- SHORT TASK 1 -
Please reproduce the part of the virtual device text starting at "When bidirectional communications" and ending at "each data direction.", word for word.
- SHORT TASK 2 -
Carry on the virtual device text from the point where it stops.

- TEXT BLOCK -
** start **

2.3. Test Design Simulation Model
Instances the design under test.
2.4. Core Module
This module is responsible for accepting instructions from the tntsh software and returning the appropriate values. It instances the command interpreter, which manages the commands received from the software and also interfaces with the vectors and configuration modules. The data interchange between the command interpreter and the rest of the modules is managed by stream modules.
2.5. Stream Module
The stream is the interface used for interchanging data between modules. It is composed of an encoder, a FIFO (First In First Out) memory, and a decoder. Every main module inside the virtual device uses an input stream to request input data and an output stream to provide output data. The stream has been designed to simplify the exchange of multiple data of different widths between modules. Internal data inside the virtual device may have different widths, for example, an injection address may be a 32-bit value but a time value in cycles may be a 64-bit value, while a command always has an 8-bit value. In addition, in order to save SRAM memory space, the width of input and output vectors depends on the characteristics of each design under test. This module needs thus to manage a stream of data of different sizes, with a size between 1 and 8 bytes for each data.
Figure 2 shows the architecture of the stream. The process for module A to send a single multi-byte data to module B is as follows:
A writes in the stream:
A waits for the write side of the stream to be ready (wr_ready active). If the write side is not ready, wr_op must be set to zero;
A sets wr_op to the number of bytes that need to be written (N), while at the same time sets wr_data(N*8-1 downto 0) to the value of the data word to write.
B reads from the stream:
B waits for the read side of the stream to be ready (rd_ready active). If the read side is not ready, rd_op must be set to zero;
B sets rd_op to the number of bytes that need to be read (N);
Starting from the next clock cycle, when rd_ready is asserted again, rd_data is valid, from which B reads the least significant N bytes.
It must be noted that B can ask for data before A writes anything into the stream, and this will not cause any issue, since the stream will not assert rd_ready until it has enough data, which effectively waits for A to write the requested data.
When bidirectional communications are needed, for example in case of a module sending commands to a submodule and reading the responses to these commands, two streams can be instanced, one for each data direction.

** end **

- DATASET ENTRIES -
** start **

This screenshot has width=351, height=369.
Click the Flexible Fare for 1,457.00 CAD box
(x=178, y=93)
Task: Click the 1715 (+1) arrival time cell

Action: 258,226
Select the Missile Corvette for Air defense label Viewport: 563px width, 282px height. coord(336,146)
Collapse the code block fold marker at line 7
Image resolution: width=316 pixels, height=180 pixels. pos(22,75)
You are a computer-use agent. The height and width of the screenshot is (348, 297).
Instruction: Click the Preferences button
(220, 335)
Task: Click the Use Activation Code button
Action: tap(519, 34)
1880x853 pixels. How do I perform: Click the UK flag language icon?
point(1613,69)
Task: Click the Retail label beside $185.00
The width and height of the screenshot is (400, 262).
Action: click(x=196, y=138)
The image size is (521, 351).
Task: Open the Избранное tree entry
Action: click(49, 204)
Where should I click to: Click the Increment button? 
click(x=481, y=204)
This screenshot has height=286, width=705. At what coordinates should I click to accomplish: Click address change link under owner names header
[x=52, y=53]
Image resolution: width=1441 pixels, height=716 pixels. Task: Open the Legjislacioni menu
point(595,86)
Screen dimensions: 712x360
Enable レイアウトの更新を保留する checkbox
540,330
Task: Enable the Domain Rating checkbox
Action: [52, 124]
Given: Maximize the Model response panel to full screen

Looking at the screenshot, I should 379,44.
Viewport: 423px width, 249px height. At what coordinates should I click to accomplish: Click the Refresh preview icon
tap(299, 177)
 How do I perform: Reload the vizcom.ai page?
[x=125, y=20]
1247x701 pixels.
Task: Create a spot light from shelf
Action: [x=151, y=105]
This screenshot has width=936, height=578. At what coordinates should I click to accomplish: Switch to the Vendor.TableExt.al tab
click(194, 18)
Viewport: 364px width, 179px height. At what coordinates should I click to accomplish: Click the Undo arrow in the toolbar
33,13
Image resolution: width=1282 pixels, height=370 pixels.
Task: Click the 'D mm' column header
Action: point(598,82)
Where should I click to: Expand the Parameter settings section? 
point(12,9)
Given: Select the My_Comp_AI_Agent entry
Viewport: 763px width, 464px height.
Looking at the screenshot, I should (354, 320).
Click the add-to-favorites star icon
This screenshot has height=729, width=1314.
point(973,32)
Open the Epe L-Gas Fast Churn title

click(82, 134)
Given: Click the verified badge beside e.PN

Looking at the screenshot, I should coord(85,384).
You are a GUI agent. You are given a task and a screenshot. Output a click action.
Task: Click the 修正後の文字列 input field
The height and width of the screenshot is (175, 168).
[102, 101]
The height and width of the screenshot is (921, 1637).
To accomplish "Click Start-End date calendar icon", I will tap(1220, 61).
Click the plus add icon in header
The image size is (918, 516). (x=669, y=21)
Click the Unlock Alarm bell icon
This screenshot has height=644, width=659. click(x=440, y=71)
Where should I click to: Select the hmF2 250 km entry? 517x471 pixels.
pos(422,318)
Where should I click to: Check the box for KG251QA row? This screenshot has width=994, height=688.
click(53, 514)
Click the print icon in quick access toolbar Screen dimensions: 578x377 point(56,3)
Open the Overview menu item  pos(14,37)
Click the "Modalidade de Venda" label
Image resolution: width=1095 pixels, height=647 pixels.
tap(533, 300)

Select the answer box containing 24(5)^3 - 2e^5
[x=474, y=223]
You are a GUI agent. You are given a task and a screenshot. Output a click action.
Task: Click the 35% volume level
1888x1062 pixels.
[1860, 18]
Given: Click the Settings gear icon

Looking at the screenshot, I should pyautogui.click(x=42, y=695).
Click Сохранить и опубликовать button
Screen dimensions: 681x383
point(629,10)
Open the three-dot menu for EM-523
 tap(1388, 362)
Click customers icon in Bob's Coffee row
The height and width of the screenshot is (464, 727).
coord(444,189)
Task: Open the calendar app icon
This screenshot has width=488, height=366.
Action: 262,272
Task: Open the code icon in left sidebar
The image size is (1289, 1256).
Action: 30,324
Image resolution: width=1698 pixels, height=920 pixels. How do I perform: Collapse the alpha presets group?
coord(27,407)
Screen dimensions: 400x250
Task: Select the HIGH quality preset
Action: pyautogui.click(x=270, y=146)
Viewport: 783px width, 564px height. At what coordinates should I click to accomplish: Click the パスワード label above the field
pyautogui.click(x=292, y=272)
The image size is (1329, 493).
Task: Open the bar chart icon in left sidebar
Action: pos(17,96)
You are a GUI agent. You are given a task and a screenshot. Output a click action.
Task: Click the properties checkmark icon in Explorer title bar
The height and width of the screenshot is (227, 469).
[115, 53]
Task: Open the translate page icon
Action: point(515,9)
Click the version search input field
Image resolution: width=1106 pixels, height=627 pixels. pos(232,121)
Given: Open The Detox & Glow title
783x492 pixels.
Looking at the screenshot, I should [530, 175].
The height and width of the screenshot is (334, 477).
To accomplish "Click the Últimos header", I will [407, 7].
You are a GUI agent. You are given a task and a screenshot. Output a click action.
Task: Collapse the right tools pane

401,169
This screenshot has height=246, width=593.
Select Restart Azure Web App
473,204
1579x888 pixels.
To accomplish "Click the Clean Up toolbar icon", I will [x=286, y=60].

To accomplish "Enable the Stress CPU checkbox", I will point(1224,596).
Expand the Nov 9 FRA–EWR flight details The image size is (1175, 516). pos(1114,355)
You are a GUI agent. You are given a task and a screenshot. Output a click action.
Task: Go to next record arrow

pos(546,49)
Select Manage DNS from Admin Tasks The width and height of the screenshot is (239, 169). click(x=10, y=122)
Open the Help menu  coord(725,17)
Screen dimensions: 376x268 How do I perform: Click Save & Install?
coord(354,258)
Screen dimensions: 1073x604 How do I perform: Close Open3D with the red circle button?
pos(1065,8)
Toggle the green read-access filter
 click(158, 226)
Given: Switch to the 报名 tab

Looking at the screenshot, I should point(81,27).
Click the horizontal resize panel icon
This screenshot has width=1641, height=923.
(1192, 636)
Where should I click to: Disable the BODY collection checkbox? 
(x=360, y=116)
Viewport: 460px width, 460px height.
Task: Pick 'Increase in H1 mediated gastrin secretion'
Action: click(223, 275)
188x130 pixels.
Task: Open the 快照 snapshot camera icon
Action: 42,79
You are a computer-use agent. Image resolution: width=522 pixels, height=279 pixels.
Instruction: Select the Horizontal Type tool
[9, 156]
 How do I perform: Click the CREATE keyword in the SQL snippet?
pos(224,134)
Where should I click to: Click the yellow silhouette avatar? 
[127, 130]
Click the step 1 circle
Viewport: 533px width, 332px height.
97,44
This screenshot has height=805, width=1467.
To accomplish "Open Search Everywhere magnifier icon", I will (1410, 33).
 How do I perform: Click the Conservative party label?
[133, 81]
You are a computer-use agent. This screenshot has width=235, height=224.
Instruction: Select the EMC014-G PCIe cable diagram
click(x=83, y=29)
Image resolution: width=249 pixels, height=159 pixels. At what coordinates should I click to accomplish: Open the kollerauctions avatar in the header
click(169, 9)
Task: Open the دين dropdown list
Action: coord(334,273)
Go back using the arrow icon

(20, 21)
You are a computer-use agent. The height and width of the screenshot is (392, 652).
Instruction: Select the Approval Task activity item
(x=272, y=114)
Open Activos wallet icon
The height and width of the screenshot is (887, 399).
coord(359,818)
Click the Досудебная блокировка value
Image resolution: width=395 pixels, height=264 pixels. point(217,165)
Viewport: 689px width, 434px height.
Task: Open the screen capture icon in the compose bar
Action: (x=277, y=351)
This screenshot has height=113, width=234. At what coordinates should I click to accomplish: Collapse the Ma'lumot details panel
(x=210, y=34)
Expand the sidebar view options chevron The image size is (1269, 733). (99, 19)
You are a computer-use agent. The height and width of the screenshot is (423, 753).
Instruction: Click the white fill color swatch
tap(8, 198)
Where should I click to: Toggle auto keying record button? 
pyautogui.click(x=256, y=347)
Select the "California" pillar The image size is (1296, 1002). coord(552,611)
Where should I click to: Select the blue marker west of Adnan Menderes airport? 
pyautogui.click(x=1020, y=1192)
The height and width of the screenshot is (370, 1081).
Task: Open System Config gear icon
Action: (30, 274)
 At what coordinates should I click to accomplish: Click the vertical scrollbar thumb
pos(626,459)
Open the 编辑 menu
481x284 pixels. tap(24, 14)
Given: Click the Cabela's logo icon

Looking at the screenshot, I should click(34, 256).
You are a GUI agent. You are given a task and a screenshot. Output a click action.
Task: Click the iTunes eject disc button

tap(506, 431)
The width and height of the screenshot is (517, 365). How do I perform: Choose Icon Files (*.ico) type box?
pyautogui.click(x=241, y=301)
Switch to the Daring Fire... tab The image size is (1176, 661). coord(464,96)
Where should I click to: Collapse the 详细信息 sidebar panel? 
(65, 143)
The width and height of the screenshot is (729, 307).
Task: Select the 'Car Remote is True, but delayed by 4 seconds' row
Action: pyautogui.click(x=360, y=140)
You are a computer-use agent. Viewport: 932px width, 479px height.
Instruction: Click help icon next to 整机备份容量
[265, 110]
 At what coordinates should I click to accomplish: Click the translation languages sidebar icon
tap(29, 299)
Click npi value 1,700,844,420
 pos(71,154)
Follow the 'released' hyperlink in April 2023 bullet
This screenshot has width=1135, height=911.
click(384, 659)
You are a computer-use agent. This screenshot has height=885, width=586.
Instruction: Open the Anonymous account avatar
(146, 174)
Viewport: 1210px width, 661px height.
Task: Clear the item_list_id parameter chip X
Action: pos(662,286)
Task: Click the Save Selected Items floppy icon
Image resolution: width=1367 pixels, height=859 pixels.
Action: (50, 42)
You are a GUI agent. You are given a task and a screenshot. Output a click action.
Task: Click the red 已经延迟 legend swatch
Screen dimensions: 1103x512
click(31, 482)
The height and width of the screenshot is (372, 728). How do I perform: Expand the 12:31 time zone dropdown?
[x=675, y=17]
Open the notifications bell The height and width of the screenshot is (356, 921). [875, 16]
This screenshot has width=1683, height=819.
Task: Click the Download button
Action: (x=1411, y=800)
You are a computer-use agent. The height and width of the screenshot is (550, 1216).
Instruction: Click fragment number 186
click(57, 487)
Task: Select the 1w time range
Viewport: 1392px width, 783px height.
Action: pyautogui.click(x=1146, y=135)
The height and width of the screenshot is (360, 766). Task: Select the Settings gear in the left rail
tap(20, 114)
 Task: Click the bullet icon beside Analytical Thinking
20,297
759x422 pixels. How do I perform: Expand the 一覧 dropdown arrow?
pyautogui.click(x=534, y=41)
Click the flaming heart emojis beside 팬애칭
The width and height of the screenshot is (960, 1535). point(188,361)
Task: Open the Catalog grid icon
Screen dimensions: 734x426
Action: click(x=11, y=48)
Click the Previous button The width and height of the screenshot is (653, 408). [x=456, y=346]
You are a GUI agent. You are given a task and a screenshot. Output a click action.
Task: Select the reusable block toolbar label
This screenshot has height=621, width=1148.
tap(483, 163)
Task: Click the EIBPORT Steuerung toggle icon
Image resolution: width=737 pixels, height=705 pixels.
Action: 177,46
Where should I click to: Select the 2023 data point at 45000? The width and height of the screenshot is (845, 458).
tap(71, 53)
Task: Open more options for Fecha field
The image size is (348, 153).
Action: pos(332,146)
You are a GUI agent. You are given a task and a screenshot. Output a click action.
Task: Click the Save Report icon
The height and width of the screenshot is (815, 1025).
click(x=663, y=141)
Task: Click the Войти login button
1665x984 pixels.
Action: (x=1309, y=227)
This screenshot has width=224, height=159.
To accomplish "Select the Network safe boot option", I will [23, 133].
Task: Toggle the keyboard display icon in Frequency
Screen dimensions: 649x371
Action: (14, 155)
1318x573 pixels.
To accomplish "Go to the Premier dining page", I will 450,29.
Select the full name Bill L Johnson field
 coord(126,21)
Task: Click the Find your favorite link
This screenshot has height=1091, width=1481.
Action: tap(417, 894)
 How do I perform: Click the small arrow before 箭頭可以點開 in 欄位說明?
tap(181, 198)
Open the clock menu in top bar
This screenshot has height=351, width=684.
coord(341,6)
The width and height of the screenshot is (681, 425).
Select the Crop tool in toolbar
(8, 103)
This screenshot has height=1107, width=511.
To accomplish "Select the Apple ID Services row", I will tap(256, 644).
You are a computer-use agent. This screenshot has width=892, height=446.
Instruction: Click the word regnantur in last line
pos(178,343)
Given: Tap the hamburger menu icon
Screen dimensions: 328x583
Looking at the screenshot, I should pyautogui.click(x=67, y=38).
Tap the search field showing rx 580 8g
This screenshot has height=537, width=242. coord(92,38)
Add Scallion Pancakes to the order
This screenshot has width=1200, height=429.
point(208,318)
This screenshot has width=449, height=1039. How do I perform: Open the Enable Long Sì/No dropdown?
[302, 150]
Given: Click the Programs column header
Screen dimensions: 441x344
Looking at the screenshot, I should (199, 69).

** end **

- EXERCISE RESULT 1 -
When bidirectional communications are needed, for example in case of a module sending commands to a submodule and reading the responses to these commands, two streams can be instanced, one for each data direction.

- EXERCISE RESULT 2 -
2.6. Config Module
The configuration module is responsible for reading and writing in the simulated target FPGA. It can configure a valid bitstream, and perform I/O operations on individual configuration bits, such as bit flips. It interfaces with a model of the target FPGA (configuration interface simulation model) which interchanges data with the logic of the configuration module using the APB (Advanced Peripheral Bus) protocol.
2.7. Vectors Module
The module is responsible for handling the input and output vectors, both the golden data and the experiment results, as well as handling the emulation clock. It includes the SRAM controller to store and manage the input/output vectors in the SRAM and event queue.
The Event Queue
Every time a special condition is detected during the fault injection (such as discrepancy with golden outputs or end of vectors), an event is raised. When an event is raised, a new item is added to the event queue with each item containing two data: A 1-byte mask of all the events raised and an 8-byte value containing the cycle in which these events were raised.
The event queue allows one to configure flags for the fault injection campaign that can alter the course of the test depending on what happens during the experiment, without continuously communicating with the software. For example, by stopping a run (a complete execution of the test vectors with zero, one or more injections) after detecting damage, without simulating the rest of the clock cycles. The complete event queue can be read by the software after a single run, reducing communication overhead.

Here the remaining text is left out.